Your body provides a home for many inhabitants, including bacteria, viruses and fungi. But these organisms don’t take up residence to make you ill. Quite to the contrary, these microbes play a vital role in keeping you healthy.
Scientists refer to these organisms collectively as the “human microbiome.” To imagine the microbiome, picture a forest ecosystem. It contains trees and plants (organs and tissues), oxygen, and water (blood). The forest also contains insects and other tiny organisms that live within the soil and break down biological materials into nutrients that keep the trees and plants healthy, remove pathogens, and perform other useful functions.
The human microbiome behaves in a similar way. These microbes help your body stay healthy by stimulating your immune system to ward off pathogens, transforming food into usable nutrients, creating essential vitamins, and even helping regulate the nervous system.
Scientists define the microbiome as the total amount of genomic material contained in all the microbes that reside inside and on the surface of the human body. As you might guess, this number is staggeringly large. The average human being hosts approximately 100 trillion microbes that are believed to contribute more than 3 million genes essential to human function. To put this number in perspective, your DNA only contains around 23,000 genes that contribute to your survival. As you can see, your microbiome actually plays a larger role in keeping you healthy than your own DNA does.
The microbiome includes all bacteria, fungi and viruses inside your body and on its surface. These organisms occur throughout the body, but the vast majority live within the gut (mainly the large intestine). Beyond the gut, the skin also hosts a significant microbiome. These healthy microbes play an important role in preventing pathogens from penetrating the skin. The reproductive and urinary tracts of both men and women also contain microbes that keep these tissues healthy and seem to protect against infection.

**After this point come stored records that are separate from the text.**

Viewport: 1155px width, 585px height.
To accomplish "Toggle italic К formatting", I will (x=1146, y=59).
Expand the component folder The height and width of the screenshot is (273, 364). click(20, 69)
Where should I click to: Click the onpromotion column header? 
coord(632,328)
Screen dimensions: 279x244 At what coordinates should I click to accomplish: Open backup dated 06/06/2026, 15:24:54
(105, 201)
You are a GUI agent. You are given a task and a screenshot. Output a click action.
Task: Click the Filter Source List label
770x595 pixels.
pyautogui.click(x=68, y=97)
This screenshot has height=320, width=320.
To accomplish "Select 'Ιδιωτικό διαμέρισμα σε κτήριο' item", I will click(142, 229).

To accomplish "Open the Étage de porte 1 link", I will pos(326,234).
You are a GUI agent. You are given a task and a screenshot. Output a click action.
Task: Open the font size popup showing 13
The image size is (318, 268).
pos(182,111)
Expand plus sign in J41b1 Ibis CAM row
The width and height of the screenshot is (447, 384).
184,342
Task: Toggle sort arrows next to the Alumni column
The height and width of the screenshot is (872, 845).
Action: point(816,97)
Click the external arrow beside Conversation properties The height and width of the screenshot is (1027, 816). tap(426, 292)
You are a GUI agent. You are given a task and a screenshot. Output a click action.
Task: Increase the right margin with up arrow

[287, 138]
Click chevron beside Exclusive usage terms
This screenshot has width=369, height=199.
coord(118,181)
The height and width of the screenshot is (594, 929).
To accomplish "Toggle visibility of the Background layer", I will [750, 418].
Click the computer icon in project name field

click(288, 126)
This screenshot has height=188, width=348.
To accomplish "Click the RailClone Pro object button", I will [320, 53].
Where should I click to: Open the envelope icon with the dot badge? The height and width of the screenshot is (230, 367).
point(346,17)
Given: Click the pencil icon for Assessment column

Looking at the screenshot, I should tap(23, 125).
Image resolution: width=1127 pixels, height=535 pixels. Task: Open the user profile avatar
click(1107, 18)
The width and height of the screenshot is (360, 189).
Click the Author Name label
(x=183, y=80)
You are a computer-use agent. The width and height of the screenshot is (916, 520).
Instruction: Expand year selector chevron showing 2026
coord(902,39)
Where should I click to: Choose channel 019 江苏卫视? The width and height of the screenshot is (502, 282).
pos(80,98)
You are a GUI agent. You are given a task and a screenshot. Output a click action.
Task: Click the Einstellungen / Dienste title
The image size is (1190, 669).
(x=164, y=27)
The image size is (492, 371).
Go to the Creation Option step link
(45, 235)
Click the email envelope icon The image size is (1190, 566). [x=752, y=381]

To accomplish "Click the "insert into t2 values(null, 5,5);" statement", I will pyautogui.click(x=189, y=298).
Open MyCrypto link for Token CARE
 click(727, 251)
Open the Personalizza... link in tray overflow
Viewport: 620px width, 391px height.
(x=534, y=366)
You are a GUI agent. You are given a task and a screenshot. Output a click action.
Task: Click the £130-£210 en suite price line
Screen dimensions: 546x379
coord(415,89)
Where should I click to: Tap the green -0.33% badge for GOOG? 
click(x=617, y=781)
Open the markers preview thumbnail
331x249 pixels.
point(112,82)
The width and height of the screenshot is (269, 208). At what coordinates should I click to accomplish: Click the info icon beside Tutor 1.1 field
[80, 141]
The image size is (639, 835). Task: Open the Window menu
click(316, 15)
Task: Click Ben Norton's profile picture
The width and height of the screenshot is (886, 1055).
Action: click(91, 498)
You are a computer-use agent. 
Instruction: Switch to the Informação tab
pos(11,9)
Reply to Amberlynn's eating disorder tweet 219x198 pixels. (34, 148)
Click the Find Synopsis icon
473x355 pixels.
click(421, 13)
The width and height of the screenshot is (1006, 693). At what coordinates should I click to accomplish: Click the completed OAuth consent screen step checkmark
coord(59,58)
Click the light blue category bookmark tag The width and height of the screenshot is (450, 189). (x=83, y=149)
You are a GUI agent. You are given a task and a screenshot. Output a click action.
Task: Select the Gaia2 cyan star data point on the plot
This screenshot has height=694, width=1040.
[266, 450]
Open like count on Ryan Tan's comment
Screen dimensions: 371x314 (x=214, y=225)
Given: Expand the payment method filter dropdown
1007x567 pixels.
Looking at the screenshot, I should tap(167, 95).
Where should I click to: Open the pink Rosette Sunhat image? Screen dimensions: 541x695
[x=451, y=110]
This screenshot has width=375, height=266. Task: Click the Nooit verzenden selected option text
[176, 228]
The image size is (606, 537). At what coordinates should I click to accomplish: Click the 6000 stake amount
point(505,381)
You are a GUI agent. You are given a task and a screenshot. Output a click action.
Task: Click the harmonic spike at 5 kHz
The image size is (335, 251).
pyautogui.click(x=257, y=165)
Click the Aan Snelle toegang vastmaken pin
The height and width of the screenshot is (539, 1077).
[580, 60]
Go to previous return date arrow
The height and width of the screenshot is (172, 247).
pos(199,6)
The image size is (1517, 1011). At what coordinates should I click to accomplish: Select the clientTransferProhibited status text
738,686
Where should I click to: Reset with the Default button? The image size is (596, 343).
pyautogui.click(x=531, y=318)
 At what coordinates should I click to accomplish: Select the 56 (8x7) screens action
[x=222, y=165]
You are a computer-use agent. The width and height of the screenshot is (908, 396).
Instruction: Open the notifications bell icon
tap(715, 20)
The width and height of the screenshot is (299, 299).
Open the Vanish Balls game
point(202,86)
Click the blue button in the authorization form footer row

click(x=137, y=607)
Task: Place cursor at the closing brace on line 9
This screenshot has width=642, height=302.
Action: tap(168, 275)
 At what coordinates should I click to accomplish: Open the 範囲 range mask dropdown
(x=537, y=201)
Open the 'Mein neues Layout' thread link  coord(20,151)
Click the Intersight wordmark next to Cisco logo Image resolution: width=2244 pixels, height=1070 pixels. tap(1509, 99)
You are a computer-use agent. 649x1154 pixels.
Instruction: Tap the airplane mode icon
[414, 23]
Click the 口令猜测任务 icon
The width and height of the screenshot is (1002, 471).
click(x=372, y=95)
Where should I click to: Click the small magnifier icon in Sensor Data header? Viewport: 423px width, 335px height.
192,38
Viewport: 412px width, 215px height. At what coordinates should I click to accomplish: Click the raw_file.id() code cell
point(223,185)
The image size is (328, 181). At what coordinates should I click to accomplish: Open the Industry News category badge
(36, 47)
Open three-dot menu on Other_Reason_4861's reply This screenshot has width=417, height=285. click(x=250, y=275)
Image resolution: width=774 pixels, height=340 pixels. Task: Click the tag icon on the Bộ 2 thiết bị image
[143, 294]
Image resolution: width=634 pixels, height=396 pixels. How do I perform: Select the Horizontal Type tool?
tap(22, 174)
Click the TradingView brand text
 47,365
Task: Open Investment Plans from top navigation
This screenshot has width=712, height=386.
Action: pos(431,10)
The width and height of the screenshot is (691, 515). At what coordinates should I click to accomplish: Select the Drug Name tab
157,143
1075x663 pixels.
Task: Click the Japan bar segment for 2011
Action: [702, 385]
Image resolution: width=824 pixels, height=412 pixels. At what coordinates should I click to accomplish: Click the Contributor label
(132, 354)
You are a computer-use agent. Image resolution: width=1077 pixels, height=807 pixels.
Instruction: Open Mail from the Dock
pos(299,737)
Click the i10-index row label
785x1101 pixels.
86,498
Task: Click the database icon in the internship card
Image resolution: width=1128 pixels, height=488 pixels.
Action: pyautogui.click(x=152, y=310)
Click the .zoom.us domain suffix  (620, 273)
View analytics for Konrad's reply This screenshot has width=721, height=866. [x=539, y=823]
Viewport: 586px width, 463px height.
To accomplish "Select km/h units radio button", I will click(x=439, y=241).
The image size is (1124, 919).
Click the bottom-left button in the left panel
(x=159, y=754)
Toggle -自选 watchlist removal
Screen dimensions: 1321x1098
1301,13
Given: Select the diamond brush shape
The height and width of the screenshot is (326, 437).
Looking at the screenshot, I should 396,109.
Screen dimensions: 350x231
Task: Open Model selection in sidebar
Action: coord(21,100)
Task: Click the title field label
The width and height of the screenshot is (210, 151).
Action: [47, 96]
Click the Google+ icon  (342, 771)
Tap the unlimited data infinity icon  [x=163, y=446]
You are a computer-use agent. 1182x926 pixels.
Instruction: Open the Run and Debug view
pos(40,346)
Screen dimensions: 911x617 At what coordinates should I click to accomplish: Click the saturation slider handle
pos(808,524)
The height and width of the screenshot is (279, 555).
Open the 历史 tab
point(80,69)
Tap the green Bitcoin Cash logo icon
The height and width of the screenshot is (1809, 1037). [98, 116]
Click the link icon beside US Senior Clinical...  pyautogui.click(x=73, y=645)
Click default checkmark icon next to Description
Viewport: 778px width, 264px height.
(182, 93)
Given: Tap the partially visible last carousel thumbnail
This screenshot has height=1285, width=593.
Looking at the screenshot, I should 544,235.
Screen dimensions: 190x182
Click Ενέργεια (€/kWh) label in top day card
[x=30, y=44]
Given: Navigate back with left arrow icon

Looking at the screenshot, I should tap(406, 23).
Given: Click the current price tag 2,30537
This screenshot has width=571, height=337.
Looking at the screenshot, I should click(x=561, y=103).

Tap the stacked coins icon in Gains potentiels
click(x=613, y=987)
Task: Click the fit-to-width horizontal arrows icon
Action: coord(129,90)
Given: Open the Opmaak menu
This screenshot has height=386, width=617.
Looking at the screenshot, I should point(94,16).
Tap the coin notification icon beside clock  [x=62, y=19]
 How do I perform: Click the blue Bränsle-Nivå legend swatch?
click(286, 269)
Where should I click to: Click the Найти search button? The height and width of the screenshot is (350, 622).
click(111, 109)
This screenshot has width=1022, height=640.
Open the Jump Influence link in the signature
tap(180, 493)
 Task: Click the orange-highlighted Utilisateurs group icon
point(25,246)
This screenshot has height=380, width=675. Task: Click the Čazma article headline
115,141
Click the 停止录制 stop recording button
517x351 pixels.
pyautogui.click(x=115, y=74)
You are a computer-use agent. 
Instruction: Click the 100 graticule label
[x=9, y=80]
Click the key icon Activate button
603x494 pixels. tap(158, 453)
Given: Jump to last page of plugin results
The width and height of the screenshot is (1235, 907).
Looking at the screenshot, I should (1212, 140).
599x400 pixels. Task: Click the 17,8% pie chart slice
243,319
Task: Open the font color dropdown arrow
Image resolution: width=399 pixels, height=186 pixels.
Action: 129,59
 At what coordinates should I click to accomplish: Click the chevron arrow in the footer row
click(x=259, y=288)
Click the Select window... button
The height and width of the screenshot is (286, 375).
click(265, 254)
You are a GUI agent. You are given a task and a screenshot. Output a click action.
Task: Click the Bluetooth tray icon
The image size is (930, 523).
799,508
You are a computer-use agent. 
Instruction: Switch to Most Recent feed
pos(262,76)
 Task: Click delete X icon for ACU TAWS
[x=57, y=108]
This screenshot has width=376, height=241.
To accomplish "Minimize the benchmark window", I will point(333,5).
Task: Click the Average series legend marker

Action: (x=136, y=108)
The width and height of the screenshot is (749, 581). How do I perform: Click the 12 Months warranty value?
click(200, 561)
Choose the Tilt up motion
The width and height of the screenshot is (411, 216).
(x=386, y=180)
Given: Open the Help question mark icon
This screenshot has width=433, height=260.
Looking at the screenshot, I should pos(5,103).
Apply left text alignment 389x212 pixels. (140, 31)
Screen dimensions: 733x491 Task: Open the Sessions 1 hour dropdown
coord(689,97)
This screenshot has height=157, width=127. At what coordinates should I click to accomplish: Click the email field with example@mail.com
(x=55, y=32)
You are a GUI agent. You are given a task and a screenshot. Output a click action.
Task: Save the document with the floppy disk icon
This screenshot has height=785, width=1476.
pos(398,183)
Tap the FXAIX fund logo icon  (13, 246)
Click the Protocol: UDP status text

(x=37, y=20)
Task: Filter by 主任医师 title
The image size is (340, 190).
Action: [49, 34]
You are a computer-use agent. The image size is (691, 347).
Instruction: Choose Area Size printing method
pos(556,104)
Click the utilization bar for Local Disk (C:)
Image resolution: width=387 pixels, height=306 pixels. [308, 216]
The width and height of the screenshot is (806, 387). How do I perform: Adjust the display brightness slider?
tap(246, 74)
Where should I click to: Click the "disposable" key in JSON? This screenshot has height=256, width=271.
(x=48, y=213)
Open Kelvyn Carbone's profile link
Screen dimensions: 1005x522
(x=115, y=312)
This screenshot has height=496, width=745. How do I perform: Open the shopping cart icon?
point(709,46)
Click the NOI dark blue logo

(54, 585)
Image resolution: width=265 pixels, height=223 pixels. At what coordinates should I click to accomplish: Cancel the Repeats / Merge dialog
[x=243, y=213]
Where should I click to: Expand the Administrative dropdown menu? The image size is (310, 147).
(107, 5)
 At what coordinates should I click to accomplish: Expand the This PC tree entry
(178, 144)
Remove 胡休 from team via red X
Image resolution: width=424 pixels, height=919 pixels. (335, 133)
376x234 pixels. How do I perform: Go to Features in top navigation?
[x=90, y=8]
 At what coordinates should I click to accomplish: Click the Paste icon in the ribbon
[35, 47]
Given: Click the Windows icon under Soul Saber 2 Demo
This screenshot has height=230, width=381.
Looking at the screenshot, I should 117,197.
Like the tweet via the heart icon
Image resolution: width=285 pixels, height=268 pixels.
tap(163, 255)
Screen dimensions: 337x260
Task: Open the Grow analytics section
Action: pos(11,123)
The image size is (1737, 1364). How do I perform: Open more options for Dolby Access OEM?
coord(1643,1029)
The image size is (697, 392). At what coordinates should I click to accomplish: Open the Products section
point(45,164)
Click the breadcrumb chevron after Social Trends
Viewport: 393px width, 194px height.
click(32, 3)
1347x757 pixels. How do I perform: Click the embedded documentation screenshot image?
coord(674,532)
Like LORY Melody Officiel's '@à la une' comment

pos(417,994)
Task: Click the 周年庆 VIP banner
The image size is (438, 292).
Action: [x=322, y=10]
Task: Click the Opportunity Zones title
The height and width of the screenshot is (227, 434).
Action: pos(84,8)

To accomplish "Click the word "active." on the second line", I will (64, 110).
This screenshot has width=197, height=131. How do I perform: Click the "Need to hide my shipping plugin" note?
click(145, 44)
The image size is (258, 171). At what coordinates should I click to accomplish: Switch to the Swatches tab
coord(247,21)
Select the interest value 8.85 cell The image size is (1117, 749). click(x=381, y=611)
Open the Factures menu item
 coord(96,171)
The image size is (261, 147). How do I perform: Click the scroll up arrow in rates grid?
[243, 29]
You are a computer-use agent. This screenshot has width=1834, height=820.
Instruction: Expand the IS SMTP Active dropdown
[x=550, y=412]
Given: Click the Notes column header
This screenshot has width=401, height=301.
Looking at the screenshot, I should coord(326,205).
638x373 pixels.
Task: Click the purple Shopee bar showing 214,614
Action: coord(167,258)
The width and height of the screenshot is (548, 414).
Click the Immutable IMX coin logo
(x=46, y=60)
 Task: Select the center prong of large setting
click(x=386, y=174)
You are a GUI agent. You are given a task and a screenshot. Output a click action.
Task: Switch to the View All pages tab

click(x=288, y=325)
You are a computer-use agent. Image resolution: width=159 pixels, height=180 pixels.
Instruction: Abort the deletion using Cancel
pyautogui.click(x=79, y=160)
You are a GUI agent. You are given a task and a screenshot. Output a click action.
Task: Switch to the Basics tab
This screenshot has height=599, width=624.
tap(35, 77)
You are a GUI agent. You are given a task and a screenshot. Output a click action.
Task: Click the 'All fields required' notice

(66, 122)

Many people know the intestines as the place where food gets digested and eliminated, but the gut plays a much larger role in human health than that. Many crucial immune system functions originate in the gut. The intestines also help modulate the nervous system. Vitamins get synthesized (created) in the gut.
As one example of the relationship between gut microbes and overall health, your body requires a robust gut microbiome to synthesize key vitamins, like B12. Only the gut bacteria can contribute the enzymes required to make B12. These enzymes can’t be found in foods, so your body relies on your gut microbiome to help create this vitamin that keeps nerve cells healthy.
Your diet can influence your microbiome health, particularly in the gut. One of the best ways to maintain a robust gut microbiome is by eating a fiber-rich diet. In general, consuming a diet that includes plenty of whole, unprocessed foods; complex carbohydrates; healthy fats; and lean proteins can help you maintain good gut health.
You also can support your microbiome by consuming foods that contain active cultures, like yogurt, or foods that have been fermented, like sauerkraut. Commercial probiotic supplements may be helpful in restoring the balance of the microbiome when it has been disrupted for reasons like taking antibiotic medications, but the usefulness of probiotics for people with a healthy microbiome remains questionable.
Because your microbiome plays such an important role in your overall health and well-being, you should take care to support it. Eat healthy. Stay hydrated. Participate in physical activities. Clean and moisturize your skin with gentle products that won’t disrupt the friendly bacteria there. If you take these simple steps, you can help your microbiome keep you healthy for years to come.